The reception was a shock. As I was ushered into his office by one of his
workers, he stood up and addressed me at the entrance.
“Please don’t waste my time,
okay?” he began.
“You’re not serious with your
life. I don’t waste my time with people who are not serious. Go get serious
with your life and come back.”
He might as well have slapped me
in the face. I knew I had made a mistake but it felt like I had masterminded
9/11. I tried to negotiate.
“I’m sorry I didn’t make it last
week. We had the Strategic plan meeting and…”
“I don’t want to hear you
excuses,” he interrupted. “Listen to me young man. I am a serious business man
and I work with serious individuals. I don’t have time to waste with you. Now
you’re wasting my time. Get out of my office!”
He laughed. He was considering? No, he was mocking me.
He stretched his hand to the door
handle and repeated. “Get out!”
The origami animals in my little
box looked at me in shame. I had let them down.

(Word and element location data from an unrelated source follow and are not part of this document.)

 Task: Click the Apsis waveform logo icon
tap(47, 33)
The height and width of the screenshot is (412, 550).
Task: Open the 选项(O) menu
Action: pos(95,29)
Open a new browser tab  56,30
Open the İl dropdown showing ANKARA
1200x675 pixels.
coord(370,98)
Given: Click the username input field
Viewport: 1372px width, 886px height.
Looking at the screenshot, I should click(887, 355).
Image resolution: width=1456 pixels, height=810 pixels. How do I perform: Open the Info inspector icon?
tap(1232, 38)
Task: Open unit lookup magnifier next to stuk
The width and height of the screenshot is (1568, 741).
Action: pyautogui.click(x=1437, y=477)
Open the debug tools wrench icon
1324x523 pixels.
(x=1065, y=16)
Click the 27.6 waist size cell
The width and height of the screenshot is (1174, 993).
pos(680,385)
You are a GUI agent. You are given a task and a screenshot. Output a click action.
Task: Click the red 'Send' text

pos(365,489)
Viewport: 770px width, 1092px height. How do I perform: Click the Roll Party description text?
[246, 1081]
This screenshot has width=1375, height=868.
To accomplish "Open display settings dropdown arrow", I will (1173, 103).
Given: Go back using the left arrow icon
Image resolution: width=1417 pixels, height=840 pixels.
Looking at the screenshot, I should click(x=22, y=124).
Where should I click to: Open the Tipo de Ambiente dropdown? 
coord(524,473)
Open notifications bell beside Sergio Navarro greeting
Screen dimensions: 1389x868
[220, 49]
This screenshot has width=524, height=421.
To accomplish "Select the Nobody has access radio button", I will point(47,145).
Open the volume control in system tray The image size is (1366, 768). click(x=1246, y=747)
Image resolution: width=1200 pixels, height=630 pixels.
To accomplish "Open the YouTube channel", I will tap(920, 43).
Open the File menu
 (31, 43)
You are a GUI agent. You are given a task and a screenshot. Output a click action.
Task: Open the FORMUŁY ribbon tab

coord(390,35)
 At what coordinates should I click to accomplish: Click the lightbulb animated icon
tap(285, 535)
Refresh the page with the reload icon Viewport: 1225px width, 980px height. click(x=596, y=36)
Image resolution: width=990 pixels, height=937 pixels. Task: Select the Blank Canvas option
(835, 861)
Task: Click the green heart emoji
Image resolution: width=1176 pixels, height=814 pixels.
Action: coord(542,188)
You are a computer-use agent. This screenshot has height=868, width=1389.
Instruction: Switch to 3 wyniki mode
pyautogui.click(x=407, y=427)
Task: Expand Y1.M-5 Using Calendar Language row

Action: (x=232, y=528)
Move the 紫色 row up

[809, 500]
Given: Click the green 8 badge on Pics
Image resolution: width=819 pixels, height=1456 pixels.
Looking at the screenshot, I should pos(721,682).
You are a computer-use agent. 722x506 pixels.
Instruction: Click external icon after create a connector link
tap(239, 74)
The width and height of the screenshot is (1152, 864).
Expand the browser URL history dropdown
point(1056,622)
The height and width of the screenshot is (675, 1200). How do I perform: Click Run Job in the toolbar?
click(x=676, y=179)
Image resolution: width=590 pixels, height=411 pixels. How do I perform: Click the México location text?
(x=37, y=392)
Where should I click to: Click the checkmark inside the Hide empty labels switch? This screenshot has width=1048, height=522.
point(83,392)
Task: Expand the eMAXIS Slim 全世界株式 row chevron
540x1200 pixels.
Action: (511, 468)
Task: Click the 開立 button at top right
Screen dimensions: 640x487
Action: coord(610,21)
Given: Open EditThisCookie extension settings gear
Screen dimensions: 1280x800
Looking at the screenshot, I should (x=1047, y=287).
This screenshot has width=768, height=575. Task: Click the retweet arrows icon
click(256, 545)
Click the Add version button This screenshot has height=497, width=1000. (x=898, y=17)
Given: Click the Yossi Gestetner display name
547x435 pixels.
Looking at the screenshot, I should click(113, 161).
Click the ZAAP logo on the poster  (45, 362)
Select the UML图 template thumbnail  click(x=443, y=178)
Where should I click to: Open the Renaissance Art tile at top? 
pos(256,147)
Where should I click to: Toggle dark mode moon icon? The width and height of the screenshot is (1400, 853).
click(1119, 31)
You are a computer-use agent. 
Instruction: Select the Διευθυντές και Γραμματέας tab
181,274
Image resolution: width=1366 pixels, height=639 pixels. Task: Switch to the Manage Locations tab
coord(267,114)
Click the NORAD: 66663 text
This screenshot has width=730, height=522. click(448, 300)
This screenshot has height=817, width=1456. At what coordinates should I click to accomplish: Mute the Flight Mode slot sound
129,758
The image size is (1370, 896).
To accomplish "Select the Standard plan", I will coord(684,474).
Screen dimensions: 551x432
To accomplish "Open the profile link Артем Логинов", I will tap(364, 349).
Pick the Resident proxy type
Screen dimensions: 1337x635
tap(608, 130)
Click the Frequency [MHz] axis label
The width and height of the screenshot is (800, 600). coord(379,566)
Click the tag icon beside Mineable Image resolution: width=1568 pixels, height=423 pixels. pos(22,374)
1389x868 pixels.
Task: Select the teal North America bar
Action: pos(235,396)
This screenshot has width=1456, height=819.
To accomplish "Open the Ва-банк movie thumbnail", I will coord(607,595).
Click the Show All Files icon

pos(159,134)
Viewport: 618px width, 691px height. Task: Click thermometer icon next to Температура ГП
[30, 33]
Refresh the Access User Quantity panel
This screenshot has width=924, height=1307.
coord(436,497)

I had let myself down. The man
had taken me apart, humiliated me beyond recognition and sent me scampering
away with my tail in-between my legs. I was deflated. There was more life in an
Egyptian mummy. I wasted away that afternoon still stunned by the ordeal.
2012. It was a new year and I had
new spirits. I had begun working in a new organization and the origami had
grown so much thanks to Ms. Miriam Mukasa and Mr. William Gilbert of AfricaTalentBank
. I had
invented a few designs of my own and boasted to have graced big events in
Nairobi. I had forgotten the past ordeal until I received a phone-call from my
former work-place. It was Mercy, the secretary. I was glad to hear from her. I
had a cheque to pick from her. That was not the reason she called though. She
let me know that someone had been looking for me. The CEO of a design company.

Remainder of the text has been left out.